▶ _WORK REQUEST_:
Every line of the data below needs to be reproduced exactly.

▶ _EXERCISE DATA_:

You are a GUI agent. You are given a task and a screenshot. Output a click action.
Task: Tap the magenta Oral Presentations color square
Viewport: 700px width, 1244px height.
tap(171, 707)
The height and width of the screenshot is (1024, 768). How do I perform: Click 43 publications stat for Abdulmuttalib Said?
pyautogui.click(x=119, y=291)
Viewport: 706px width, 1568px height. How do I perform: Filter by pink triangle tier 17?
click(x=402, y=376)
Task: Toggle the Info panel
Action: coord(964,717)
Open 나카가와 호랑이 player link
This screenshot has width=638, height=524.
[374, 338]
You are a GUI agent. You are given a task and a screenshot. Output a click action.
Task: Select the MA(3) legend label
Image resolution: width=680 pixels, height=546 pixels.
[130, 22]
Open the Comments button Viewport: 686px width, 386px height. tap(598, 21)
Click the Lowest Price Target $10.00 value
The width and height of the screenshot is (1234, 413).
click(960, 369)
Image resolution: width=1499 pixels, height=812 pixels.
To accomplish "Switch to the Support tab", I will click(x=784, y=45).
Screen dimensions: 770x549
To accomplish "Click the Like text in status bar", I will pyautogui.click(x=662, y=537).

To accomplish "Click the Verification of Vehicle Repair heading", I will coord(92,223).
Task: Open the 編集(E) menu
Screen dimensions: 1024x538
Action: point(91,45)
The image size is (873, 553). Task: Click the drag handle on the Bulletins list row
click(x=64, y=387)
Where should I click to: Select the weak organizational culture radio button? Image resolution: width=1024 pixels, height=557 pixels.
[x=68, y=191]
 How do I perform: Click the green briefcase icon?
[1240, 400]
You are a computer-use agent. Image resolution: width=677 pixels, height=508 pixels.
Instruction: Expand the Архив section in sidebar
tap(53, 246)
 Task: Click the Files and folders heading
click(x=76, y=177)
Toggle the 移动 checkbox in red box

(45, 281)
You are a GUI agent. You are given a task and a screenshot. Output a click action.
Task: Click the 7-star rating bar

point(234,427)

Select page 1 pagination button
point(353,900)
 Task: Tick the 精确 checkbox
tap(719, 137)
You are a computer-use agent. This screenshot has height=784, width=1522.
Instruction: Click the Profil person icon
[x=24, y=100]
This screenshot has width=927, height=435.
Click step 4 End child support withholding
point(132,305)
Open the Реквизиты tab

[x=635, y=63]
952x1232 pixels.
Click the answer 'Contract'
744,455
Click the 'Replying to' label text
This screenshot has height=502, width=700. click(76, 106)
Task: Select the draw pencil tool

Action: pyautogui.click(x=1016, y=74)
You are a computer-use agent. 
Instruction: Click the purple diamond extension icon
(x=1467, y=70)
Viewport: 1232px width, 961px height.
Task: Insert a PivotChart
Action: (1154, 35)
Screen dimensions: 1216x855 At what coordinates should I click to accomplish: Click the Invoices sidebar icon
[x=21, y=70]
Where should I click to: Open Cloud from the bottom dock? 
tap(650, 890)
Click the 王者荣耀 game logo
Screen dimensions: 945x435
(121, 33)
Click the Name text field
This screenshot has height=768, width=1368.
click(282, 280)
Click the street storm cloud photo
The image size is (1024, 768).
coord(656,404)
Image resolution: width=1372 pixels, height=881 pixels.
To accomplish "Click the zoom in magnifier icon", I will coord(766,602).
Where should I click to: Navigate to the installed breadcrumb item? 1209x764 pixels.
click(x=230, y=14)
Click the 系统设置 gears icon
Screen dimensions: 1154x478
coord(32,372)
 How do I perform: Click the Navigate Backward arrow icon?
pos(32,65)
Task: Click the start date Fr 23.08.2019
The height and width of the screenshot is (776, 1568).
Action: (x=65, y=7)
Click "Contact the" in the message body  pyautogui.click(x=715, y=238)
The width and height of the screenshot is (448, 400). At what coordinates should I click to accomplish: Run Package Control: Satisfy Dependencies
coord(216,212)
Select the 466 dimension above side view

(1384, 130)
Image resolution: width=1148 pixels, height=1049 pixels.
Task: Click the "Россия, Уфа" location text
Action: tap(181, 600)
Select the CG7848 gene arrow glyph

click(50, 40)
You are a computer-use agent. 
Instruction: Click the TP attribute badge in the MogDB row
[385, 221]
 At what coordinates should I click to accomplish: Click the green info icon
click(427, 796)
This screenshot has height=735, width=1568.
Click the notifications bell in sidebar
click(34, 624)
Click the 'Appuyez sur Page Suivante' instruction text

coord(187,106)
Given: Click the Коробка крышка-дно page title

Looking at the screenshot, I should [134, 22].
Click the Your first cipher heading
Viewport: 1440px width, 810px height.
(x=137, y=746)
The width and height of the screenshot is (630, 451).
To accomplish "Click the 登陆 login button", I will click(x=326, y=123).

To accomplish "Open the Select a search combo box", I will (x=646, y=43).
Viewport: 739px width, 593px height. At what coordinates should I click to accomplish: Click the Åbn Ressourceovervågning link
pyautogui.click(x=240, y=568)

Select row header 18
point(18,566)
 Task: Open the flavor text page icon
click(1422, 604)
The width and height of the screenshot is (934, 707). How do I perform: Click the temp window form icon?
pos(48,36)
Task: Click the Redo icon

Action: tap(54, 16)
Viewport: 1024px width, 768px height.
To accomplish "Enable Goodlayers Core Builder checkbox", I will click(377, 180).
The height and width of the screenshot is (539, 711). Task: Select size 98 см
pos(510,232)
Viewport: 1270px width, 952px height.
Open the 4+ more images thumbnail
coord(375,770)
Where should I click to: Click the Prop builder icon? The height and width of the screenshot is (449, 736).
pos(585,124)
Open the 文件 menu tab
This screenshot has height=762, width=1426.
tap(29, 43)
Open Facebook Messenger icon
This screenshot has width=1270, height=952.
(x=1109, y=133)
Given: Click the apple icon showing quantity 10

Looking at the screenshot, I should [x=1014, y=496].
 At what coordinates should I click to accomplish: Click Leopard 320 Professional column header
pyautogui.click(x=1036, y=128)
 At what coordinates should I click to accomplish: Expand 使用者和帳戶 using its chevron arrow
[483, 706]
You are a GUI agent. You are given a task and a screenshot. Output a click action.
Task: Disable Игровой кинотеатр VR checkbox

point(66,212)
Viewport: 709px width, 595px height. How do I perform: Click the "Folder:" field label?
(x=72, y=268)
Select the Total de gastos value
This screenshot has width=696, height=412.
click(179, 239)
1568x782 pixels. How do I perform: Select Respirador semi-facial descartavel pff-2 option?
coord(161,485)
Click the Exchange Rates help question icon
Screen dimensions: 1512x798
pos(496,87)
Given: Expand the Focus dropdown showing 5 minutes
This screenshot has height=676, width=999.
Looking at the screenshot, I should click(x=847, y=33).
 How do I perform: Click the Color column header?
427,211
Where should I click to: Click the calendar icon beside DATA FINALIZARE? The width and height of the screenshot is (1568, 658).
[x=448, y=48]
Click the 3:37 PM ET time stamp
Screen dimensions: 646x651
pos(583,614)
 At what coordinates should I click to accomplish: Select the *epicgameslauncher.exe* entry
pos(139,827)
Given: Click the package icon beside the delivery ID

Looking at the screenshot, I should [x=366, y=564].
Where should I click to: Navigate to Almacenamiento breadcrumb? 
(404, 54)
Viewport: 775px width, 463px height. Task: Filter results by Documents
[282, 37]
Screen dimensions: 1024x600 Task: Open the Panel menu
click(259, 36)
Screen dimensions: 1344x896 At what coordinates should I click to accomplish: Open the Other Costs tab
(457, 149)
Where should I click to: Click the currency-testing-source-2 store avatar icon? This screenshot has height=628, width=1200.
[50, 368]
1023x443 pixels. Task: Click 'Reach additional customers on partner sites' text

▶ _RESULT_:
You are a GUI agent. You are given a task and a screenshot. Output a click action.
Task: Tap the magenta Oral Presentations color square
Viewport: 700px width, 1244px height.
tap(171, 707)
The height and width of the screenshot is (1024, 768). How do I perform: Click 43 publications stat for Abdulmuttalib Said?
pyautogui.click(x=119, y=291)
Viewport: 706px width, 1568px height. How do I perform: Filter by pink triangle tier 17?
click(x=402, y=376)
Task: Toggle the Info panel
Action: coord(964,717)
Open 나카가와 호랑이 player link
This screenshot has width=638, height=524.
[374, 338]
You are a GUI agent. You are given a task and a screenshot. Output a click action.
Task: Select the MA(3) legend label
Image resolution: width=680 pixels, height=546 pixels.
[130, 22]
Open the Comments button Viewport: 686px width, 386px height. tap(598, 21)
Click the Lowest Price Target $10.00 value
The width and height of the screenshot is (1234, 413).
click(960, 369)
Image resolution: width=1499 pixels, height=812 pixels.
To accomplish "Switch to the Support tab", I will click(x=784, y=45).
Screen dimensions: 770x549
To accomplish "Click the Like text in status bar", I will pyautogui.click(x=662, y=537).

To accomplish "Click the Verification of Vehicle Repair heading", I will coord(92,223).
Task: Open the 編集(E) menu
Screen dimensions: 1024x538
Action: point(91,45)
The image size is (873, 553). Task: Click the drag handle on the Bulletins list row
click(x=64, y=387)
Where should I click to: Select the weak organizational culture radio button? Image resolution: width=1024 pixels, height=557 pixels.
[x=68, y=191]
 How do I perform: Click the green briefcase icon?
[1240, 400]
You are a computer-use agent. Image resolution: width=677 pixels, height=508 pixels.
Instruction: Expand the Архив section in sidebar
tap(53, 246)
 Task: Click the Files and folders heading
click(x=76, y=177)
Toggle the 移动 checkbox in red box

(45, 281)
You are a GUI agent. You are given a task and a screenshot. Output a click action.
Task: Click the 7-star rating bar

point(234,427)

Select page 1 pagination button
point(353,900)
 Task: Tick the 精确 checkbox
tap(719, 137)
You are a computer-use agent. This screenshot has height=784, width=1522.
Instruction: Click the Profil person icon
[x=24, y=100]
This screenshot has width=927, height=435.
Click step 4 End child support withholding
point(132,305)
Open the Реквизиты tab

[x=635, y=63]
952x1232 pixels.
Click the answer 'Contract'
744,455
Click the 'Replying to' label text
This screenshot has height=502, width=700. click(76, 106)
Task: Select the draw pencil tool

Action: pyautogui.click(x=1016, y=74)
You are a computer-use agent. 
Instruction: Click the purple diamond extension icon
(x=1467, y=70)
Viewport: 1232px width, 961px height.
Task: Insert a PivotChart
Action: (1154, 35)
Screen dimensions: 1216x855 At what coordinates should I click to accomplish: Click the Invoices sidebar icon
[x=21, y=70]
Where should I click to: Open Cloud from the bottom dock? 
tap(650, 890)
Click the 王者荣耀 game logo
Screen dimensions: 945x435
(121, 33)
Click the Name text field
This screenshot has height=768, width=1368.
click(282, 280)
Click the street storm cloud photo
The image size is (1024, 768).
coord(656,404)
Image resolution: width=1372 pixels, height=881 pixels.
To accomplish "Click the zoom in magnifier icon", I will coord(766,602).
Where should I click to: Navigate to the installed breadcrumb item? 1209x764 pixels.
click(x=230, y=14)
Click the 系统设置 gears icon
Screen dimensions: 1154x478
coord(32,372)
 How do I perform: Click the Navigate Backward arrow icon?
pos(32,65)
Task: Click the start date Fr 23.08.2019
The height and width of the screenshot is (776, 1568).
Action: (x=65, y=7)
Click "Contact the" in the message body  pyautogui.click(x=715, y=238)
The width and height of the screenshot is (448, 400). At what coordinates should I click to accomplish: Run Package Control: Satisfy Dependencies
coord(216,212)
Select the 466 dimension above side view

(1384, 130)
Image resolution: width=1148 pixels, height=1049 pixels.
Task: Click the "Россия, Уфа" location text
Action: tap(181, 600)
Select the CG7848 gene arrow glyph

click(50, 40)
You are a computer-use agent. 
Instruction: Click the TP attribute badge in the MogDB row
[385, 221]
 At what coordinates should I click to accomplish: Click the green info icon
click(427, 796)
This screenshot has height=735, width=1568.
Click the notifications bell in sidebar
click(34, 624)
Click the 'Appuyez sur Page Suivante' instruction text

coord(187,106)
Given: Click the Коробка крышка-дно page title

Looking at the screenshot, I should [134, 22].
Click the Your first cipher heading
Viewport: 1440px width, 810px height.
(x=137, y=746)
The width and height of the screenshot is (630, 451).
To accomplish "Click the 登陆 login button", I will click(x=326, y=123).

To accomplish "Open the Select a search combo box", I will (x=646, y=43).
Viewport: 739px width, 593px height. At what coordinates should I click to accomplish: Click the Åbn Ressourceovervågning link
pyautogui.click(x=240, y=568)

Select row header 18
point(18,566)
 Task: Open the flavor text page icon
click(1422, 604)
The width and height of the screenshot is (934, 707). How do I perform: Click the temp window form icon?
pos(48,36)
Task: Click the Redo icon

Action: tap(54, 16)
Viewport: 1024px width, 768px height.
To accomplish "Enable Goodlayers Core Builder checkbox", I will click(377, 180).
The height and width of the screenshot is (539, 711). Task: Select size 98 см
pos(510,232)
Viewport: 1270px width, 952px height.
Open the 4+ more images thumbnail
coord(375,770)
Where should I click to: Click the Prop builder icon? The height and width of the screenshot is (449, 736).
pos(585,124)
Open the 文件 menu tab
This screenshot has height=762, width=1426.
tap(29, 43)
Open Facebook Messenger icon
This screenshot has width=1270, height=952.
(x=1109, y=133)
Given: Click the apple icon showing quantity 10

Looking at the screenshot, I should [x=1014, y=496].
 At what coordinates should I click to accomplish: Click Leopard 320 Professional column header
pyautogui.click(x=1036, y=128)
 At what coordinates should I click to accomplish: Expand 使用者和帳戶 using its chevron arrow
[483, 706]
You are a GUI agent. You are given a task and a screenshot. Output a click action.
Task: Disable Игровой кинотеатр VR checkbox

point(66,212)
Viewport: 709px width, 595px height. How do I perform: Click the "Folder:" field label?
(x=72, y=268)
Select the Total de gastos value
This screenshot has width=696, height=412.
click(179, 239)
1568x782 pixels. How do I perform: Select Respirador semi-facial descartavel pff-2 option?
coord(161,485)
Click the Exchange Rates help question icon
Screen dimensions: 1512x798
pos(496,87)
Given: Expand the Focus dropdown showing 5 minutes
This screenshot has height=676, width=999.
Looking at the screenshot, I should click(x=847, y=33).
 How do I perform: Click the Color column header?
427,211
Where should I click to: Click the calendar icon beside DATA FINALIZARE? The width and height of the screenshot is (1568, 658).
[x=448, y=48]
Click the 3:37 PM ET time stamp
Screen dimensions: 646x651
pos(583,614)
 At what coordinates should I click to accomplish: Select the *epicgameslauncher.exe* entry
pos(139,827)
Given: Click the package icon beside the delivery ID

Looking at the screenshot, I should [x=366, y=564].
Where should I click to: Navigate to Almacenamiento breadcrumb? 
(404, 54)
Viewport: 775px width, 463px height. Task: Filter results by Documents
[282, 37]
Screen dimensions: 1024x600 Task: Open the Panel menu
click(259, 36)
Screen dimensions: 1344x896 At what coordinates should I click to accomplish: Open the Other Costs tab
(457, 149)
Where should I click to: Click the currency-testing-source-2 store avatar icon? This screenshot has height=628, width=1200.
[50, 368]
1023x443 pixels. Task: Click 'Reach additional customers on partner sites' text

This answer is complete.